[START OF Material for this task]

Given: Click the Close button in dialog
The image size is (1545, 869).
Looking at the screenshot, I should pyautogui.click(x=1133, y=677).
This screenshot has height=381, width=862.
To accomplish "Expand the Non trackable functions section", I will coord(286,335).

[END OF Material for this task]

Instruction: Update the records by replacing every "section" with "panel". Leave everything else the same.

Result of this task:
Given: Click the Close button in dialog
The image size is (1545, 869).
Looking at the screenshot, I should pyautogui.click(x=1133, y=677).
This screenshot has height=381, width=862.
To accomplish "Expand the Non trackable functions panel", I will coord(286,335).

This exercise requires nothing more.